» EXERCISE REQUIREMENTS
Report every row below that contains the string "resolution", copying each such row in full. Count only matches with the same capitalization.

» GIVEN ENTRIES
==================================================
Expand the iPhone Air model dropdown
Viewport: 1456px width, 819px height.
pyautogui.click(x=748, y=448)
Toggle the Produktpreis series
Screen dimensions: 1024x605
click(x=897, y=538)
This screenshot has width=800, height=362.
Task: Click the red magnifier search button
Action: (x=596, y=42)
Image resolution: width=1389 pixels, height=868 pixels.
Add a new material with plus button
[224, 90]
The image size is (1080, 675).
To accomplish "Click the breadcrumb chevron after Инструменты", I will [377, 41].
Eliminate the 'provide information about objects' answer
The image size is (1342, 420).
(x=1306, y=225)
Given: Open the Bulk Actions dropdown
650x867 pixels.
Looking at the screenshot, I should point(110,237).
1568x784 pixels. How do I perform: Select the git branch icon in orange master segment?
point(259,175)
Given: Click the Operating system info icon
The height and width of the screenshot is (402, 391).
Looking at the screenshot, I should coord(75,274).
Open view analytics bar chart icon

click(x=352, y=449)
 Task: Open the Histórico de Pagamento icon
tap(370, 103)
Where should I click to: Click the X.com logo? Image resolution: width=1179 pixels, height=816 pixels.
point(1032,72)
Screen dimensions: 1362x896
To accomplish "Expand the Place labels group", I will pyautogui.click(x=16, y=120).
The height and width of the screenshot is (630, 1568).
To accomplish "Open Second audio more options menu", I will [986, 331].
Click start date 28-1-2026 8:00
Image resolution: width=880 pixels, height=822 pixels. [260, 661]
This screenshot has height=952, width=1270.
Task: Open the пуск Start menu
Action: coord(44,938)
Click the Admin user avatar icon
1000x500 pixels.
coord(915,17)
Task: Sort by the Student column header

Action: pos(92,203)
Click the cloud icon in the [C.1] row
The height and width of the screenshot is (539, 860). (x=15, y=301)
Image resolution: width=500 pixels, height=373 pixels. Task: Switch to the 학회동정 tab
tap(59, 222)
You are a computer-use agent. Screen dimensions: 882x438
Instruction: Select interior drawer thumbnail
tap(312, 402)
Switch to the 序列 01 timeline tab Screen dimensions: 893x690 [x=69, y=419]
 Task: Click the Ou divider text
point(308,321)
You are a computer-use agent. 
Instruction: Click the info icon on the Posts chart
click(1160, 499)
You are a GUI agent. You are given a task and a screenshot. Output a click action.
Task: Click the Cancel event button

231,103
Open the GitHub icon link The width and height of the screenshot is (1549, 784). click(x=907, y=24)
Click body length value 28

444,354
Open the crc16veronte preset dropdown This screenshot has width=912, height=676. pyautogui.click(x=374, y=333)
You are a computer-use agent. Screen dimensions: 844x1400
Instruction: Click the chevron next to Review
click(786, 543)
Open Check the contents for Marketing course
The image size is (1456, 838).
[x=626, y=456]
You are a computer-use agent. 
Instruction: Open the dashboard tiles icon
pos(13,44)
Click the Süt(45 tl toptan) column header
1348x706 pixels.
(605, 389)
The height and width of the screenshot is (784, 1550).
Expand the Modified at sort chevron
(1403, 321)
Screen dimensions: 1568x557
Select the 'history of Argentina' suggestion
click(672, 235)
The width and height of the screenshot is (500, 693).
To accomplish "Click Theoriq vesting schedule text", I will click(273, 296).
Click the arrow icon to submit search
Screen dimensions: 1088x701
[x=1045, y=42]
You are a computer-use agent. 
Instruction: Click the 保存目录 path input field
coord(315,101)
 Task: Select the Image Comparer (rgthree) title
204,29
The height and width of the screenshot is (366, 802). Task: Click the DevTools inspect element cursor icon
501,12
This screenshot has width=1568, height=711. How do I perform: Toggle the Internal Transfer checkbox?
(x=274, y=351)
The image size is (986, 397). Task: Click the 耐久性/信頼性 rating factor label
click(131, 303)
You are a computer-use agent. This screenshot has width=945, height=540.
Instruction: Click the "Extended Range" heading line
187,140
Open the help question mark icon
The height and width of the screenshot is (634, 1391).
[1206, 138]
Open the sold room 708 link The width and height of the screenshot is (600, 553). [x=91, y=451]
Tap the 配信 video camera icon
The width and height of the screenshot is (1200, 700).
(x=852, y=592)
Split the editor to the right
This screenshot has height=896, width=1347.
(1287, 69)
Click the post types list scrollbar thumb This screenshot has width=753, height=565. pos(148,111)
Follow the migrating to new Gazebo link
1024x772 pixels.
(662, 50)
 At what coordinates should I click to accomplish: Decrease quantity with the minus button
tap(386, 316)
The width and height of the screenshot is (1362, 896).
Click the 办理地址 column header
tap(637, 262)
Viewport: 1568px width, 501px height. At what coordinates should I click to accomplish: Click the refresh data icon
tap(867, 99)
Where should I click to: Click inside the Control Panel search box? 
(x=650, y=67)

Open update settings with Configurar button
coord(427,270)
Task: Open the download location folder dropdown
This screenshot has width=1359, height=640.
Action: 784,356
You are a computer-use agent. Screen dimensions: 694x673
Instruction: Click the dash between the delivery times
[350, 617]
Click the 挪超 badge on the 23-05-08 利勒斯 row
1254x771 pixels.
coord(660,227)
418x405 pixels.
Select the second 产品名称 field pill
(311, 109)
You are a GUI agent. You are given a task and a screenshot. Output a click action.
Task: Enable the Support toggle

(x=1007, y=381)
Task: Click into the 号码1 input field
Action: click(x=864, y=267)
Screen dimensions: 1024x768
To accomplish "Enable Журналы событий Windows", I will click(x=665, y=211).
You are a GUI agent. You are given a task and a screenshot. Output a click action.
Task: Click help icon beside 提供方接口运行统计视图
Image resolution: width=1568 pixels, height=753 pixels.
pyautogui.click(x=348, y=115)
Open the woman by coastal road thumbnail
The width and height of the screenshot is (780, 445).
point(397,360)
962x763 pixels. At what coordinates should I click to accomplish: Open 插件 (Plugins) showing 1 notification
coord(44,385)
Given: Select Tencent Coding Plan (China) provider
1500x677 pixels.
==================================================
» FINAL RESULT
Image resolution: width=1389 pixels, height=868 pixels.
Where should I click to: Click the X.com logo? Image resolution: width=1179 pixels, height=816 pixels.
Image resolution: width=880 pixels, height=822 pixels. [260, 661]
Image resolution: width=500 pixels, height=373 pixels. Task: Switch to the 학회동정 tab
Image resolution: width=1568 pixels, height=753 pixels.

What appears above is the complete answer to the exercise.